In studies that have reported gender differences on self-report measures of empathy, a measure of social desirability has not been included (Mestre et al, 2009, Lawrence et al, 2004; Baron-Cohen & Wheelright, 2004; Davis, 1980). In this study, the MC-SDS form C was included to investigate the likelihood of participants presenting themselves in a socially acceptable manner when it was obvious what behavior was being evaluated. However, MC-SDS form C can be used to control for socially desirable responses in self-report measures. The results illuminate the importance of including a measure of social desirability as scores on self-report measures may be influenced by the tendency of participants to present themselves in a way that is considered acceptable by society, and this may lead to incorrect interpretation of data.

Although the results obtained suggest gender differences on self-report measures of empathy arise from social expectations, the current study had certain limitations. Due to the small sample size within each condition, a reliable correlation between IRI and MC-SDS form C scores was not possible. Future studies may benefit from a larger sample size to allow for analysis of the relationship between empathy scores and socially desirable responses. The current study also did not consider demographic information about participants. It is possible that the tendency to report empathy may vary across cultures due to the variance in gender roles across cultures. Future studies may benefit from investigating whether the observed differences are stronger in cultures that have stronger gender role beliefs. Finally, previous research has found gender role orientation is a better predictor of gender differences in empathy than gender itself (Karniol, Gabay, Ochion & Harari, 1998). An inclusion of a gender role orientation measure such as Bem’s gender role orientation inventory (Karniol et al., 1998) may be beneficial for further research. This would allow one to investigate whether participants who score higher on masculinity obtain lower empathy scores regardless of instruction presented prior to the IRI.

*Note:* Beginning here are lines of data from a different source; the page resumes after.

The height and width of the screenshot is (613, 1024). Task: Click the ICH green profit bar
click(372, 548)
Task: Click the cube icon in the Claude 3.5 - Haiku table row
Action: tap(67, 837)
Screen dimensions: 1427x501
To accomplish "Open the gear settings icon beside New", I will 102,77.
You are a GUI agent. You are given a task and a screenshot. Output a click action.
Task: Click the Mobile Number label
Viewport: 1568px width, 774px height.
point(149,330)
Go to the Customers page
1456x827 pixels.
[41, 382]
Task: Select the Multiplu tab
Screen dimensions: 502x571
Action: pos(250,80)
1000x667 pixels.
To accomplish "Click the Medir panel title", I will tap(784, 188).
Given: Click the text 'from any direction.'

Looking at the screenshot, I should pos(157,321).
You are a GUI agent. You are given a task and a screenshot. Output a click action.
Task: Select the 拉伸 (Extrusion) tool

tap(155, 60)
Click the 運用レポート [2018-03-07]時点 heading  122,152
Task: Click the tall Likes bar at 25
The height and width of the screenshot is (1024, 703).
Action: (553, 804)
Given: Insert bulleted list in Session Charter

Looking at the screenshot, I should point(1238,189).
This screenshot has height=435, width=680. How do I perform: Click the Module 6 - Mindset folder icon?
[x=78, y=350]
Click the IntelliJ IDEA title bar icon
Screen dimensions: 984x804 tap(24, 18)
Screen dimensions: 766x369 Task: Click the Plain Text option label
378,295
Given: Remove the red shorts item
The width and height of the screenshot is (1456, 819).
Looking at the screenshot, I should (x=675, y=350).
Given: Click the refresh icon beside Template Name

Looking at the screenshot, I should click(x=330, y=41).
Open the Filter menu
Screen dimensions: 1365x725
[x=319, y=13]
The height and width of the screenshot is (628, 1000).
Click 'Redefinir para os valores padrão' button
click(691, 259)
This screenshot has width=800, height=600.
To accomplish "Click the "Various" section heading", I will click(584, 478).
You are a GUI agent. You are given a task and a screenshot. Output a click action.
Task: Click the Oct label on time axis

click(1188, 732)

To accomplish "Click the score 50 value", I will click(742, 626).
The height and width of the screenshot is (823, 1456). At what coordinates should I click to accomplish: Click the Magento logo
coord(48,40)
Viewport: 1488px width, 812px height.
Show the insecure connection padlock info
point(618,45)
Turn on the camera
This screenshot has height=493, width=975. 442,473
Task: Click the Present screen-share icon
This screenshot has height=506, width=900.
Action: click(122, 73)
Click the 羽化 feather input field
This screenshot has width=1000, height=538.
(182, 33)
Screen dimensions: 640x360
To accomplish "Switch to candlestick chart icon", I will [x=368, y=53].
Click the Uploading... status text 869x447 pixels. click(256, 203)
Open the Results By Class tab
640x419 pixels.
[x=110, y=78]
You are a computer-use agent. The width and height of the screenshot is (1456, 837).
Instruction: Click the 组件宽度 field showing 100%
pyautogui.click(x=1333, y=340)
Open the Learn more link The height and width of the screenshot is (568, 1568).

In conclusion, the findings that gender differences do not arise from differences in ability are consistent with studies using implicit measures of empathy (Michalska et al., 2013). The current study suggests gender differences in self-report measures of empathy may be influenced by stereotypes and gender role expectations in society. It is possible that when the nature of the measure is made obvious, individuals may be motivated to perform according to social expectations. Gender differences in self-report measures of empathy previously reported may arise due to a tendency of women to over-report empathic behavior and a tendency of men to under-report it (Wager & Ochsner, 2005). The results suggest males and females can obtain the same level of empathy scores when the stereotype associated with a measure is removed. The results from the current study have important implications for future studies aiming to evaluate empathy, as information about the measure may influence the way participants respond. This study challenges the reliability of previously reported gender differences on self-report measures of empathy and adds to a growing area of literature suggesting no gender differences in ability in a number for cognitive domains (Moe, 2009; Dar-Nimrod & Heine, 2006).